This lesson is still being designed and assembled (Pre-Alpha version)

Introduction

Overview

Teaching: 0 min
Exercises: 0 min
Questions
  • What is text mining?

Objectives
  • Gain a basic understanding what text mining is.

  • Learn some text and data mining terminology.

Introduction

Welcome to this hands-on lesson to learn some text and data mining skills. We will first run through some of the basics that you will need when exploring and analysing text.

What is Text Mining?

FIXME

Terminology

To start with here is a bit of basic terminology that will be used in this lesson:

Token: a single word, letter, number or punctuation mark.

String: a group of characters comprised of words, letters, numbers, punctuation.

Integer: a positive or negative whole number without a decimal point.

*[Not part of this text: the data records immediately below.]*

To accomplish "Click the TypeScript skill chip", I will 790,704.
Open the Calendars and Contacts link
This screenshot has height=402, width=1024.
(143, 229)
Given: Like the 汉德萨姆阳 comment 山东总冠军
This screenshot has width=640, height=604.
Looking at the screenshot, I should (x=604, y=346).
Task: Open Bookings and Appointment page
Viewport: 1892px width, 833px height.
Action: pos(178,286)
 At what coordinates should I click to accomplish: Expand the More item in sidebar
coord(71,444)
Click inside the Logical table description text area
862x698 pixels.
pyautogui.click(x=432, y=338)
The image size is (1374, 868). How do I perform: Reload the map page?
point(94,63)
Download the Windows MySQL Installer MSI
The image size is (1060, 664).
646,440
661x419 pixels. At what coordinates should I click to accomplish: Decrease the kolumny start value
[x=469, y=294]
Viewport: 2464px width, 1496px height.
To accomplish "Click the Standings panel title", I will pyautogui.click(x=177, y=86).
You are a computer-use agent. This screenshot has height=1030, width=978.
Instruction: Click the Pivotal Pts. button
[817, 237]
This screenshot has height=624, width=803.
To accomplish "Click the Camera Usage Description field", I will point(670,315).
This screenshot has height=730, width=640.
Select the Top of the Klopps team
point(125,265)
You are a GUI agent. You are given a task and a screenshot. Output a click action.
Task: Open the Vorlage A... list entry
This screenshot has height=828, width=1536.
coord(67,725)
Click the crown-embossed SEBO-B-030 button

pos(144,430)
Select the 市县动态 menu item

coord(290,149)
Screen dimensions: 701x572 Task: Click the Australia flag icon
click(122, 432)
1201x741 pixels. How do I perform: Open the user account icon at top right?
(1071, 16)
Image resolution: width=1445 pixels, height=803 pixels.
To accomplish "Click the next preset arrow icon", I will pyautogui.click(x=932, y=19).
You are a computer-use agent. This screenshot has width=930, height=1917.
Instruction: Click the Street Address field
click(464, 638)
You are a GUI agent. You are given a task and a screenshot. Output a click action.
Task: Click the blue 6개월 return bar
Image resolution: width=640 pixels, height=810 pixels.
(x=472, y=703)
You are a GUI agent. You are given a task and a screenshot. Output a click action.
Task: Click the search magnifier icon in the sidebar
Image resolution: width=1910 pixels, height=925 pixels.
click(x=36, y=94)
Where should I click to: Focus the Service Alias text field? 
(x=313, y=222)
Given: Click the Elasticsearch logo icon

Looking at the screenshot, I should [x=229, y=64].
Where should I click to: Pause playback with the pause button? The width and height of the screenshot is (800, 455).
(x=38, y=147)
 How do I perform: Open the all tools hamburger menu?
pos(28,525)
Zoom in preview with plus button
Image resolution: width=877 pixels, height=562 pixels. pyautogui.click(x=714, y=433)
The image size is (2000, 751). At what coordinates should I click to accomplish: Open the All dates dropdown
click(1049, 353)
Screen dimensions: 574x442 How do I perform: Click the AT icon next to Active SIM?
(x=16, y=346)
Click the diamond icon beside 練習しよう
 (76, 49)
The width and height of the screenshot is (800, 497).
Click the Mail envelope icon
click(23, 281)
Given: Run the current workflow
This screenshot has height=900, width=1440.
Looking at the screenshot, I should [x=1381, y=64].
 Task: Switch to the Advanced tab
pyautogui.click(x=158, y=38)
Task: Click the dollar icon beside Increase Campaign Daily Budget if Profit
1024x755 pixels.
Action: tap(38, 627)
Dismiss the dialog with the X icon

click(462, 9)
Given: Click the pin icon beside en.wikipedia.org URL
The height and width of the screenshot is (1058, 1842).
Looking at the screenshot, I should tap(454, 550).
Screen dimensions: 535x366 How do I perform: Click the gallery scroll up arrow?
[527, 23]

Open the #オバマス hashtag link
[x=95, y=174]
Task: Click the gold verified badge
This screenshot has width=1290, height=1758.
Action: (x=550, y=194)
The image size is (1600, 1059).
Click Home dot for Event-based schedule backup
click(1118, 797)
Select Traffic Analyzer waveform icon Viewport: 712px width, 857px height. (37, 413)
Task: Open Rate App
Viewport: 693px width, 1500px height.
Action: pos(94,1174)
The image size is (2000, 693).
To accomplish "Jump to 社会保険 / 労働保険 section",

Stop words: generally the most common words in a language (e.g. “the”, “of”, “and” etc.) which are sometimes filtered out during text analysis in order to focus on the vocabulary that conveys more of the content of a piece of text.

Document: a single file containing some text.

Corpus: a collection of documents.

Questions:

  • How many people have used text mining for their work before?
  • Who wants to use it in future?
  • What types of text analyses would you want to do?

Key Points

  • Text mining refers to different methods used for analysing text automatically.